In der Bezahlung sieht DGB-Bundesjugendsekretär René Rudolf ein Problem. „Davon lässt sich kein Lebensunterhalt bestreiten“, bemängelte er. Dass dem so ist, zeigt ein Blick auf die Quellen, die Absolventen für die Finanzierung ihres Praktikantendaseins ausfindig machen: Mehr als jeder zweite bekommt Unterstützung von den Eltern. Fast jeder vierte der Befragten wird vom Partner unterstützt. Etwas über 40 Prozent greifen auf Ersparnisse zurück. Und ebenfalls rund 40 Prozent jobben nebenher.

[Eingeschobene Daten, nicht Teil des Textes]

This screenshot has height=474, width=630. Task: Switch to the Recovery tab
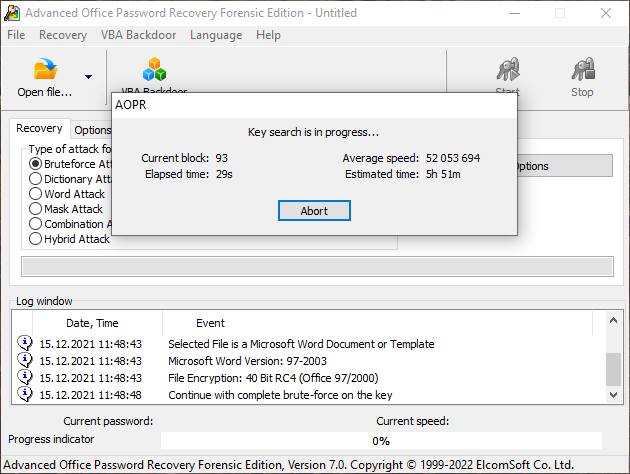click(x=39, y=129)
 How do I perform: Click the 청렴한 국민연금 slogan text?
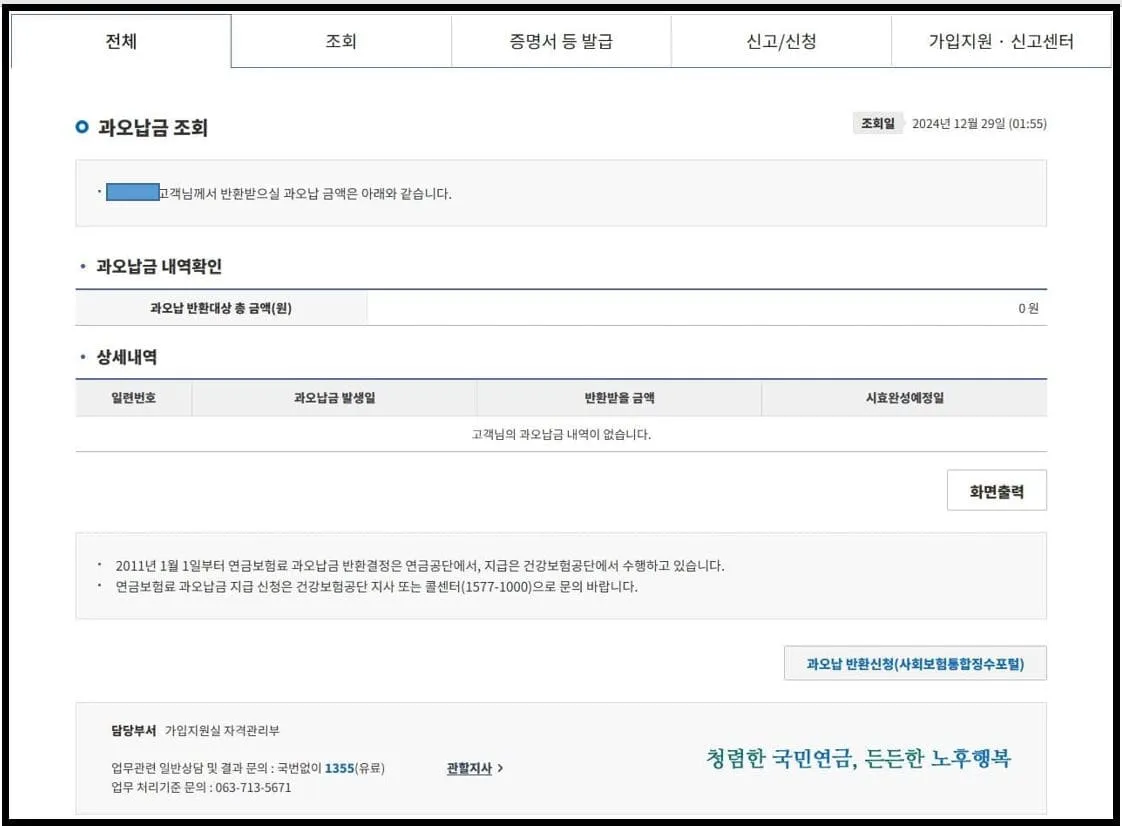click(858, 758)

Jeder fünfte Praktikant gibt sogar an, auf Sozialleistungen angewiesen zu sein. Als „besonders skandalös“ bezeichnet der DGB dieses Ergebnis. „Praktika dürfen keine vorgelagerte Probezeit darstellen, die noch dazu aus eigener Tasche –
oder besser: der Tasche der Eltern und durch Sozialleistungen – finanziert werden müssen“, sagte DGB-Bundesjugendsekretär René Rudolf.
Mithilfe eines Praktikums ersehnen sich viele Absolventen den Einstieg in die Arbeitswelt. Die Hälfte der Praktikanten – so ein weiteres Ergebnis der Studie – hofft auf einen „Klebeeffekt“. Diese Hoffnung erfüllt sich in den meisten Fällen jedoch nicht. Tatsächlich erhält nur jeder Fünfte am Ende des Praktikums ein Übernahmeangebot im Sinne einer regulären Anstellung. Wer solch ein Angebot bekommt, schlägt es selten aus.

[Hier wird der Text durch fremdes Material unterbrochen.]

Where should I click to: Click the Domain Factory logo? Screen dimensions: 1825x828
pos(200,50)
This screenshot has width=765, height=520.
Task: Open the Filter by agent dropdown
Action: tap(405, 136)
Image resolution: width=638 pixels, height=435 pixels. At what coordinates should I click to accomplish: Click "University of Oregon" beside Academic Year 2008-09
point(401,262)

Zwar ergeht es Akademikern auf dem Arbeitsmarkt besser als jungen Menschen ohne Hochschulabschluss. Unbefristete Arbeitsverträge halten sie unmittelbar nach dem Studium dennoch selten in Händen. 28 Prozent der Befragten absolvieren laut Studie erst einmal ein Praktikum, ein Trainee-Programm oder ein Volontariat. Ähnlich viele – 27 Prozent – landen in befristeten Beschäftigungsverhältnissen. Nur 19 Prozent können sich über eine unbefristete Stelle freuen.
Längerfristig zeigt sich ein etwas anderes Bild: Innerhalb von dreieinhalb Jahren nach dem Ende des Studiums haben rund 40 Prozent der Befragten mindestens ein Praktikum oder eine praktikumsähnliche Beschäftigung absolviert. „Viele Unternehmen denken offenbar nicht mehr daran, Absolventen direkt nach dem Studium regulär zu beschäftigen“, urteilte die stellvertretende DGB-Vorsitzende Sehrbrock. Praktikanten würden immer mehr als fester Bestandteil im Betrieb gesehen und leisteten vollwertige Arbeit – zu einem Spottpreis. Mit dieser Aussage stützt sie sich auf folgendes Studienergebnis: Immer mehr Praktikanten geben an, dass die Ergebnisse ihrer Arbeit fest im Betriebsablauf eingeplant waren: 2007 sagten das knapp 50 Prozent und 2011 waren es 75 Prozent.
Trotz des drohenden Fachkräftemangels würden Praktikanten immer noch als billige Arbeitskräfte ausgebeutet, lautet das Fazit des Deutschen Gewerkschaftsbundes. Er fordert nun ein Aus für Praktika nach dem Studium – und endlich tariflich bezahlte Arbeitsverhältnisse oder Berufseinstiegsprogramme für Hochschulabsolventen. Für alle anderen Praktika müsse eine Aufwandsentschädigung von mindestens 300 Euro festgelegt werden.
Der Arbeitgeberverband zeigt sich von diesen Vorschlägen nicht begeistert. „Gesetzliche Restriktionen würden ein wichtiges und vielfältiges Instrument der Berufsorientierung beschädigen“, sagte ein Sprecher der Bundesvereinigung der Arbeitgeber (BDA). Wer Praktika unnötig verkompliziere, verbaue einen wertvollen Weg in den Arbeitsmarkt. Die „Generation Praktikum“ sei eine Legende.